» **Task**
Recast everything from the start of the records down to and including the line containing "Looking at the" as a Markdown table with the columns Row and Line. Skip blank lines and leave the pictures out.

Saved data entries
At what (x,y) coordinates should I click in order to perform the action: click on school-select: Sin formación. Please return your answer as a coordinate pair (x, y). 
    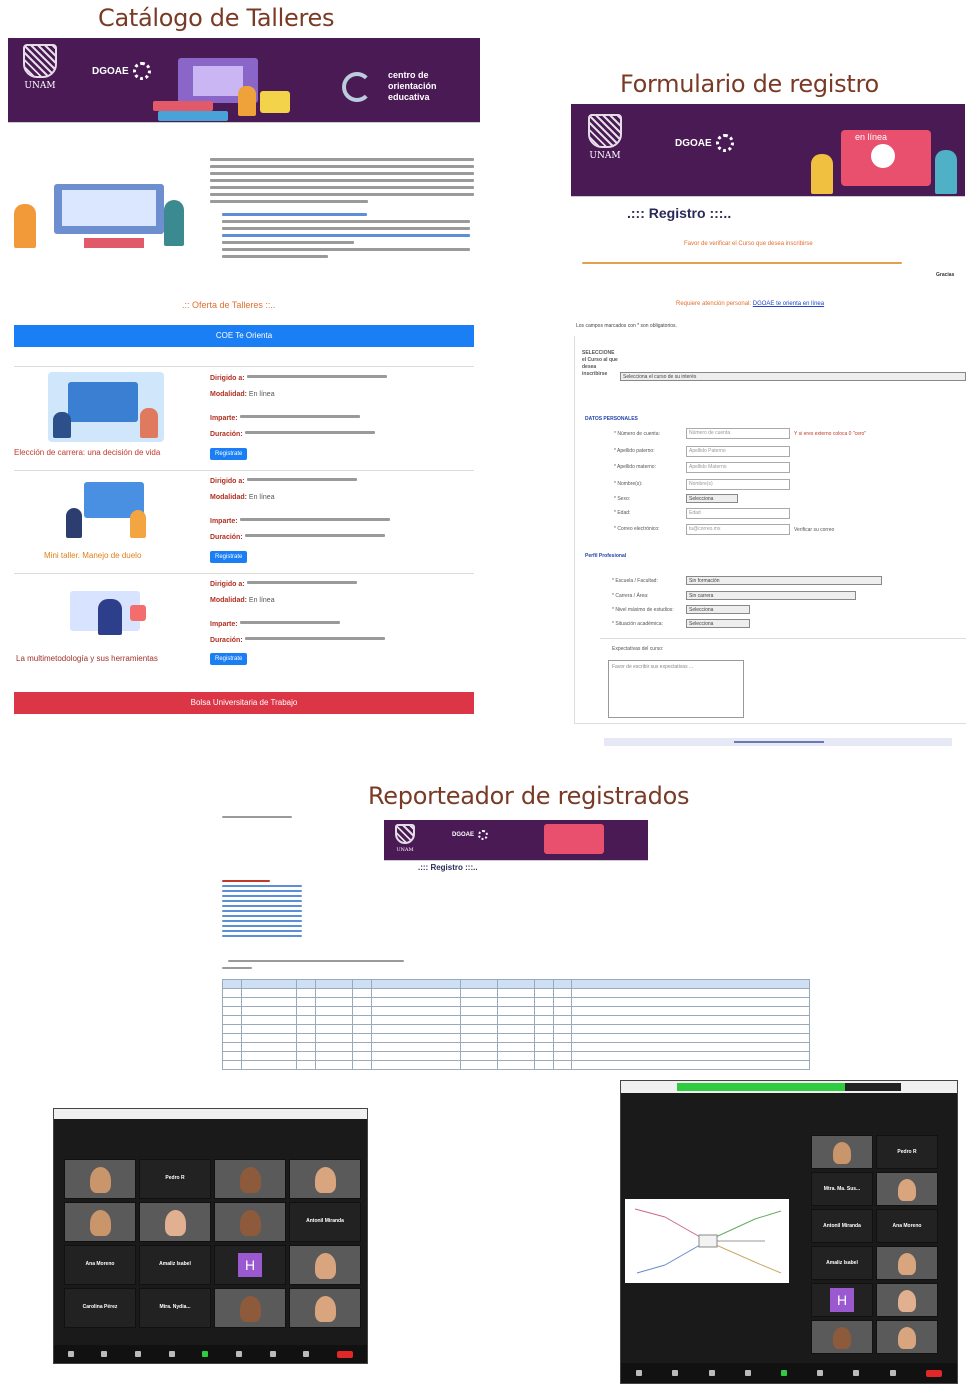
    Looking at the image, I should click on (784, 580).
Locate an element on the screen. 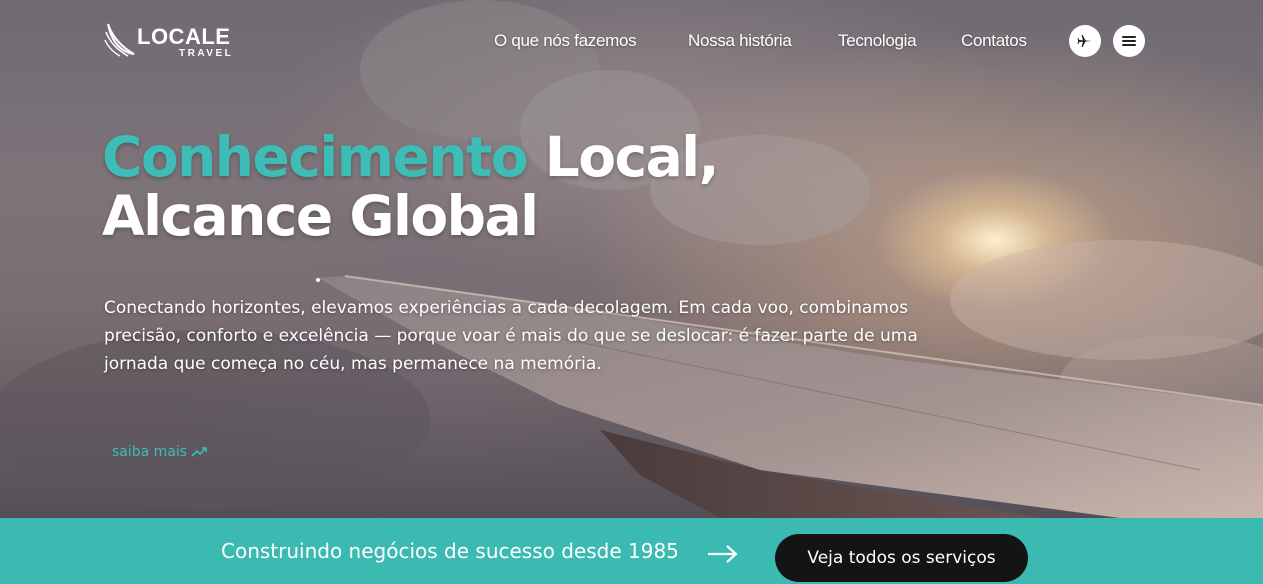 The height and width of the screenshot is (584, 1263). brand-name: LOCALE is located at coordinates (184, 36).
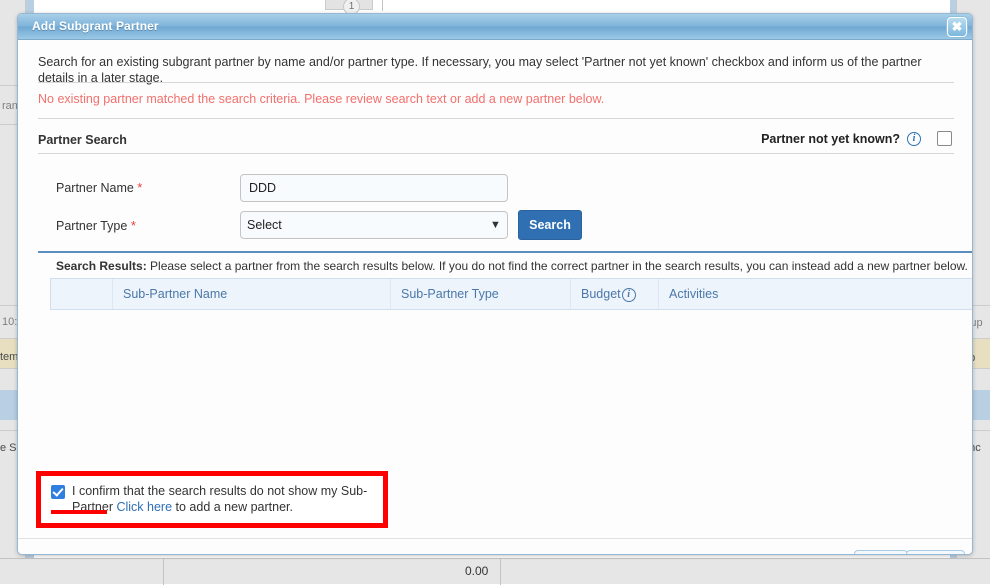 The image size is (990, 585). Describe the element at coordinates (957, 27) in the screenshot. I see `close-icon: ✖` at that location.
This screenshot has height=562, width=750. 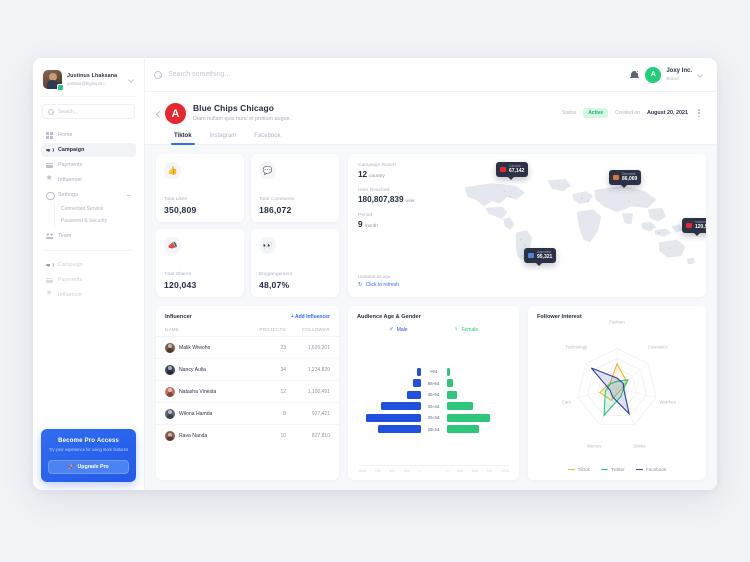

» **Answer to the problem**
| Row | Line |
|---|---|
| 1 | At what (x,y) coordinates should I click in order to perform the action: click on school-select: Sin formación. Please return your answer as a coordinate pair (x, y).  |
| 2 |     Looking at the image, I should click on (784, 580). |